Have you considered working with a trainer on this issue? There are people here who will have some tips for you, but I believe it is a very tough thing to have success with. My parents have a female lab that has been attacked while out walking several times and they had trouble with her doing the same type lunging, growling and barking at strange dogs while walking on leash. Their trainer had them work with a pocket full of treats and basically the minute she saw a strange dog, had her sit for a treat, a distraction and to de-sensitize her. It's worked fairly well and now whenever she sees a strange dog she will generally sit and look at my mom or dad expectantly for her treat. 

Try using the search feature at the top of the page, type in the term "dog aggressive on leash" or some similar combinations and you will find several old threads from members who deal with this issue. I wish you luck.


----------



## Golden4Life (May 6, 2009)

no advice, but they are gorgeous!!


----------



## Nate&Tom (Sep 7, 2011)

Thanks for all of the advice... She was in thearpy and socialization classes right after the attack which was before we got them - but I guess that it didn't help. I have tried using the treats to distract her... but with 2 dogs they both want to get the treats... now when we are walking all both dogs want are the treats and are not that interested in walking... Thanks for the compliments also...


----------



## Nate&Tom (Sep 7, 2011)

Also regarding playing with her before walks... she has arthritis and has trouble playing to much. So when we play alot then she doesn't really want to walk...


----------



## Tayla's Mom (Apr 20, 2012)

I would try a private training facility that specializes in reactive dogs. We have a couple in our area so I'm sure there must be something around you. Most dog clubs are not equiped to handle, but if you can find a good trainer/behavior specialist that uses positive reinforcement techniques it might help.


----------



## Sally's Mom (Sep 20, 2010)

My dog trainer friend would tell you to walk them separately with head collars.


----------



## Varmin41 (Aug 17, 2012)

Here is a really good video showing a method of working with dog aggressive dogs and counter conditioning them. 

Dog Aggressive | Videos | Dr. Sophia Yin, DVM, MS


----------



## BriGuy (Aug 31, 2010)

The training facility I go to has a Control Unleashed class going on at the same time as my class. I've watched the trainer (she's excellent) and it seems like something that would benefit a dog like yours. You can probably find a CU class near you.


----------



## Nate&Tom (Sep 7, 2011)

Thanks for the additional info..


----------



## Megora (Jun 7, 2010)

This is late and I hope you are well on your way to finding a trainer to work with on this problem.... 

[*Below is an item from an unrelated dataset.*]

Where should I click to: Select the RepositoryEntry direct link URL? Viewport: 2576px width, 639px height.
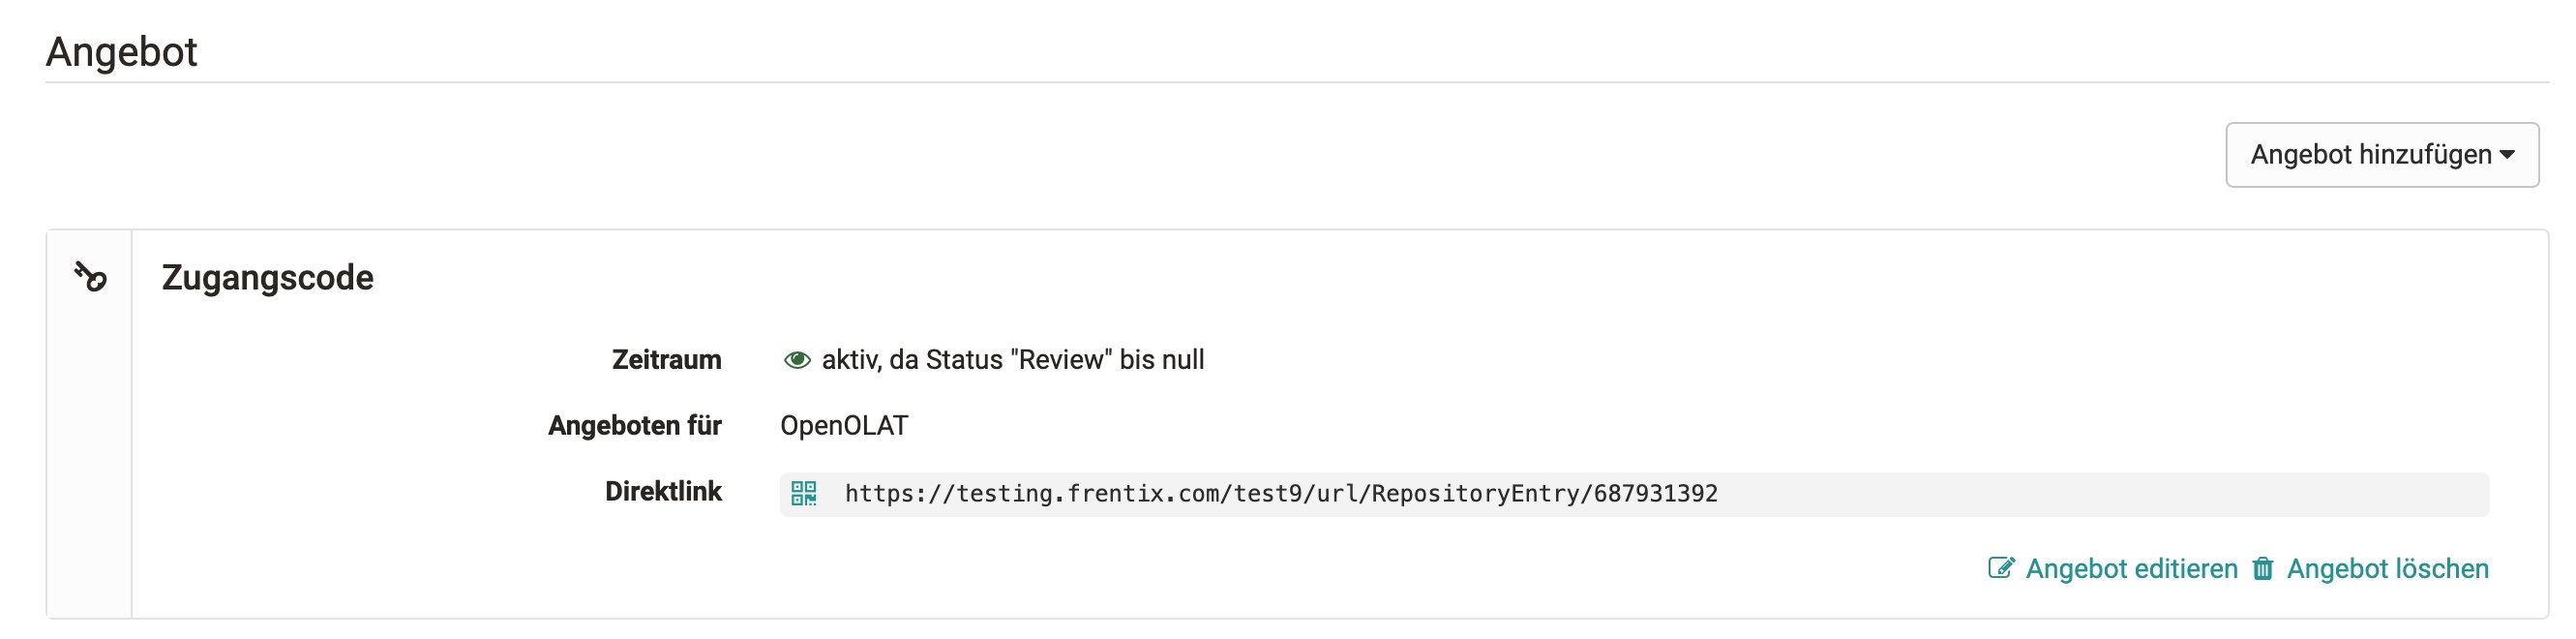click(1280, 493)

But our collie won't necessarily lunge at people/dogs/things, but he does do a thing where he doesn't want to turn his back on something that's spooked him. Or somebody. And he essentially will challenge people and dogs because he really stares them down and will bark his head off at them. 

It's part of his wiring and I assume it got that bad because he was bullied a bit by the other collies while at the rescue. That and as he was owned by an older couple, I assume that it is also a socialization thing. If these dogs don't get out for too many walks where they will see strangers and strange things that spook them or excite them, there is a lot of training and conditioning ahead of them before it all becomes boring old hat to them. 

How I manage it is switching him over to my other side (I walk both dogs together) and I maintain his focus and remind him not to bark and correct him when he tries to go into staredown mode. 

This generally works, but if he does get a few barks out at people, I am quick to tell them he's a big mouthed collie and sorry. 

Try to stay ahead of him. If he is out of control right now and manages to actually lunge, you need to walk him alone for a while and really focus on training him to walk nicely. You do not need to put special collars on for that. Just assume that he will lunge, and stop him before he does. 

Good luck!


----------



## golden_eclipse (Apr 1, 2011)

I would think teaching her to "heel with attention" would help a lot. If she is so focused on you that she doesn't notice the other dogs, than she can't growl and jump at them. 

Its tough at this age to make a huge improvement in what seems to be ingrained in her at such a young age. But I'm sure you can take steps to improve the quality of her life and walks you go on.


----------